According to the coronavirus update below, until what date did Cabinet extend the national state of disaster?

Extract >>
● ● ● ●

President Ramaphosa addressed the nation on 15 August 2020 to provide an update on the national effort to contain the spread of the coronavirus.
The President confirmed that the number of new confirmed cases has dropped from a peak of over 12 000 cases per day to an average over the past week of around 5 000 cases per day. The recovery rate from the coronavirus now stands at 80%, which is a 48% rise since the last Presidential address, with the number of active cases declining every day and which now stand at around 105 000 active cases.
As at 15 August 2020, 11 667 people are confirmed to have died from the coronavirus in South Africa. The coronavirus has peaked in several provinces, including the Western Cape, Eastern Cape, Gauteng and possibly in KwaZulu-Natal. Fewer people are requiring admission to hospitals and the demand for coronavirus tests has dropped. The number of patients hospitalised has decreased from 10 000 cases at the beginning of August 2020 to around 4 000 cases currently.
The President emphasised that although South Africa continues to ease restrictions, the risk of infection does not diminish but increases as more people return to work with there being more opportunities to move around and to interact with another.
Social distancing must continue to be observed, with a cloth mask that covers one’s nose and mouth to be worn every time one leaves their home. Social gatherings must be avoided and one must remember to regularly wash or sanitise their hands as a large proportion of people who are infected with the coronavirus do not show symptoms and may not know that they are infected.
With the above in mind, Cabinet has decided to extend the national state of disaster until 15 September 2020 and to place the entire country on alert level 2 with effect from midnight on Monday, 17 August 2020. This means that that nearly all of the restrictions on the resumption of economic activity across most industries can be removed, with the following changes taking effect under alert level 2:

  • All restrictions on inter-provincial travel will be lifted;
  • Accommodation, hospitality venues and tours will be permitted according to approved protocols to ensure social distancing;
  • Restaurants, bars and taverns will be permitted to operate according to approved protocols as to times of operation and numbers of people;
  • Restrictions on the sale of tobacco will be lifted;
  • The suspension of the sale of alcohol will be lifted, subject to certain restrictions;
  • Alcohol will be permitted for on-site consumption in licensed establishments only up until 10pm;
  • Liquor outlets will be allowed to sell alcohol for off-site consumption from Monday to Thursday during the hours of 9am to 5pm only;
  • Restrictions on family and social visits will also be lifted, although everyone is urged to exercise extreme caution and to undertake such visits only if necessary;
  • Current restrictions on international travel will remain in place;
  • No gatherings of more than 50 people will be permitted. Among others, this includes funerals and religious events; and
  • The national curfew will remain in place between the hours of 10pm and 4am.

● ● ● ●

Stored data
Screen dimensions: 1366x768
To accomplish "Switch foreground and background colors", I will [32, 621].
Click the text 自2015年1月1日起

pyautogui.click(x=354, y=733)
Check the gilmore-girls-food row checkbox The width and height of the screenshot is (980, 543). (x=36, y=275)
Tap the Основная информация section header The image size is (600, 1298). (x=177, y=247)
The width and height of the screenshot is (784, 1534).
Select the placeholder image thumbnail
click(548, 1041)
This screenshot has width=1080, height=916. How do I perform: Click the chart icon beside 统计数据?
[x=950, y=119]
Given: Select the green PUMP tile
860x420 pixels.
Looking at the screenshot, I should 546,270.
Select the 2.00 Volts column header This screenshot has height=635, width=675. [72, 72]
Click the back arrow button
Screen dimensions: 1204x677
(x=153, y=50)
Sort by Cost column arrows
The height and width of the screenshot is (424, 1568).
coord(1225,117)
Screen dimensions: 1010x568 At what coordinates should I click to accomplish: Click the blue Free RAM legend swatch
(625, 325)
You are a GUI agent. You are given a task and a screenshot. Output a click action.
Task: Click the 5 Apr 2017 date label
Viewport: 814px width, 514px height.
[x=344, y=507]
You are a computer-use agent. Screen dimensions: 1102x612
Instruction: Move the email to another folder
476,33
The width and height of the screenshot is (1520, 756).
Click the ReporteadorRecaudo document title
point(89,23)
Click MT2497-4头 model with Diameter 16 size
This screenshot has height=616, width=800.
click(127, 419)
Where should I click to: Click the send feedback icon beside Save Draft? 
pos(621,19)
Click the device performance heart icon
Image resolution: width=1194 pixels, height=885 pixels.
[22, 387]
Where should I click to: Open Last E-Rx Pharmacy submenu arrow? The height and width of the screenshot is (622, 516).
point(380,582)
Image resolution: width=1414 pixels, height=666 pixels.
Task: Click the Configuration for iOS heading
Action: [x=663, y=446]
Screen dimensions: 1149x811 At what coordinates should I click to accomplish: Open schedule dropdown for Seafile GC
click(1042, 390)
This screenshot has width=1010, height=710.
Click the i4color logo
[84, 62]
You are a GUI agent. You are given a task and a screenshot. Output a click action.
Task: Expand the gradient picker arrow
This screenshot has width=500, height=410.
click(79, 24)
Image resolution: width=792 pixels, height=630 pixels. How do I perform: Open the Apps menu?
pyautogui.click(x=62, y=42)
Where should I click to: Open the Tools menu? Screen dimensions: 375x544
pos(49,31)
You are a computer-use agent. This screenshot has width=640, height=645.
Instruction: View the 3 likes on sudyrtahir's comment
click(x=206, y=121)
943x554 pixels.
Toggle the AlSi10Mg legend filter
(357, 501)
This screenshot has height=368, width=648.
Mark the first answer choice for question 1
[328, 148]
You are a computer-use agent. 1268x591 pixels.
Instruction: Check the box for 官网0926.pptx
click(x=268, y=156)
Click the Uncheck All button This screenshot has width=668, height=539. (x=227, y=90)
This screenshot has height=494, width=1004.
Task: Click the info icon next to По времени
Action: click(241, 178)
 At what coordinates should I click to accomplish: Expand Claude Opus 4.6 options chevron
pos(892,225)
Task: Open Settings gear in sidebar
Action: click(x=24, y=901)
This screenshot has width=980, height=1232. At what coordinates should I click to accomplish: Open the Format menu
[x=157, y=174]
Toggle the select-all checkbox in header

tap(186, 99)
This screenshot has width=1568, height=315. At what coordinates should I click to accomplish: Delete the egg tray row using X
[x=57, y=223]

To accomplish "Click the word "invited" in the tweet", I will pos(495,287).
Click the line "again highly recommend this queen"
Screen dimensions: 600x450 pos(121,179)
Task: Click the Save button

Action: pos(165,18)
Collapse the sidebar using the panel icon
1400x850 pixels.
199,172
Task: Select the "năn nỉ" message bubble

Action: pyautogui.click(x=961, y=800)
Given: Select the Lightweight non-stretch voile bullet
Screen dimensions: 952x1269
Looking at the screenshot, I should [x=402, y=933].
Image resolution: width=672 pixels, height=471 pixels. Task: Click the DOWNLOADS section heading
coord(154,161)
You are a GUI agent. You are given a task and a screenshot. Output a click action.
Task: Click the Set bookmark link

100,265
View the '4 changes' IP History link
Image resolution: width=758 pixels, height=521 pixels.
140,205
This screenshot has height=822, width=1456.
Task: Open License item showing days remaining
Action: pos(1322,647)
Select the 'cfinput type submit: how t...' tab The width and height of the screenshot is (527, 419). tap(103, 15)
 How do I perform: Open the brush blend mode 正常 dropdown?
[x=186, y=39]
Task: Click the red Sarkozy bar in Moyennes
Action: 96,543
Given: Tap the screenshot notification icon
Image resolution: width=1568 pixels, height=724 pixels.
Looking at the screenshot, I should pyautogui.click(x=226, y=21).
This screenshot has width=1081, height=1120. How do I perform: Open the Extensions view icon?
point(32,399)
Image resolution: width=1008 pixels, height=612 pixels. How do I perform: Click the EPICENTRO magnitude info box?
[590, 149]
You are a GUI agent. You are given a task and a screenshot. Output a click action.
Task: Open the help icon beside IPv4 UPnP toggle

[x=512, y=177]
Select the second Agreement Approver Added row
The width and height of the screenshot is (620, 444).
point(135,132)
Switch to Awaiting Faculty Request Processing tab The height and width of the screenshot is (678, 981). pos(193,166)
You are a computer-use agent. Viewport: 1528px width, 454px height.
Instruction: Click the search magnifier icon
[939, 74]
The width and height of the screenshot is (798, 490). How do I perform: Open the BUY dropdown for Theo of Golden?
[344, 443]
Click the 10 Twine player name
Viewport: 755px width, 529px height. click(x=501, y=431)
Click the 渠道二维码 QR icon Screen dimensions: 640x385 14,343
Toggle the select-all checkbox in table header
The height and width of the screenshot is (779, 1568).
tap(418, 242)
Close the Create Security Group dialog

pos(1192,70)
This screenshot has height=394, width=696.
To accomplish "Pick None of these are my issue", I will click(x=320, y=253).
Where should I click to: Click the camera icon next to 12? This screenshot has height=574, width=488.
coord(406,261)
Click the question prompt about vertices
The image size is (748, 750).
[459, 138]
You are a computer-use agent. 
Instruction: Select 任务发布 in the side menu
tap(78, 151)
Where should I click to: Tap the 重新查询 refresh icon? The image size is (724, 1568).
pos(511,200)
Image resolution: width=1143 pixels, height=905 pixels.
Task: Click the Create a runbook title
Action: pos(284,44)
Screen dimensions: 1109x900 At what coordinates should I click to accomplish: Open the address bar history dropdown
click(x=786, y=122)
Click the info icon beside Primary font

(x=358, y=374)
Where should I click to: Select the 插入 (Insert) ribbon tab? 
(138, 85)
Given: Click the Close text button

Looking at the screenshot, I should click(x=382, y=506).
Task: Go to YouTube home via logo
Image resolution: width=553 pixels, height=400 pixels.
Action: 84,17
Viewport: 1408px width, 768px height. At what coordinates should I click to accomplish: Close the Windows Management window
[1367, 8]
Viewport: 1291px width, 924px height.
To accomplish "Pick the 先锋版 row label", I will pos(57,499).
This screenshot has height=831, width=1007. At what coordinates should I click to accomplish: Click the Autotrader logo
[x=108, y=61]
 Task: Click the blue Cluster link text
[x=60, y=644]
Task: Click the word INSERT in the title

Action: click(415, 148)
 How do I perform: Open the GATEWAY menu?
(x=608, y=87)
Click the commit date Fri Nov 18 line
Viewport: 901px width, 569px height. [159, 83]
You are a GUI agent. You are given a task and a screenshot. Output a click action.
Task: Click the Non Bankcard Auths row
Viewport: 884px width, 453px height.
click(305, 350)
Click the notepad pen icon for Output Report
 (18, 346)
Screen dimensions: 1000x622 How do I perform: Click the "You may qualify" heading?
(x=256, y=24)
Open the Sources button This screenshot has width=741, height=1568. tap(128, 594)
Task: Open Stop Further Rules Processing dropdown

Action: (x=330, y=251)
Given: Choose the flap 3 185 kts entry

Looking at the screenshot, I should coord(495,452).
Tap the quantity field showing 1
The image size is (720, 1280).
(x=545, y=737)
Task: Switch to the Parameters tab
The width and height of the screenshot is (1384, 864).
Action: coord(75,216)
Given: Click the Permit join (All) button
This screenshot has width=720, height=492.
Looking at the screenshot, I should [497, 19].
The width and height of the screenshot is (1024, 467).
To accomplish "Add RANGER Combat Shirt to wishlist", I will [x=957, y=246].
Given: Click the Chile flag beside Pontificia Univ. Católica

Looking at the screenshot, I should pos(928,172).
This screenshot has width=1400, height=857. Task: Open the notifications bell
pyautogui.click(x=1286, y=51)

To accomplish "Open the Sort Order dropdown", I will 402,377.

● ● ● ●

Task answer >>
Until 15 September 2020.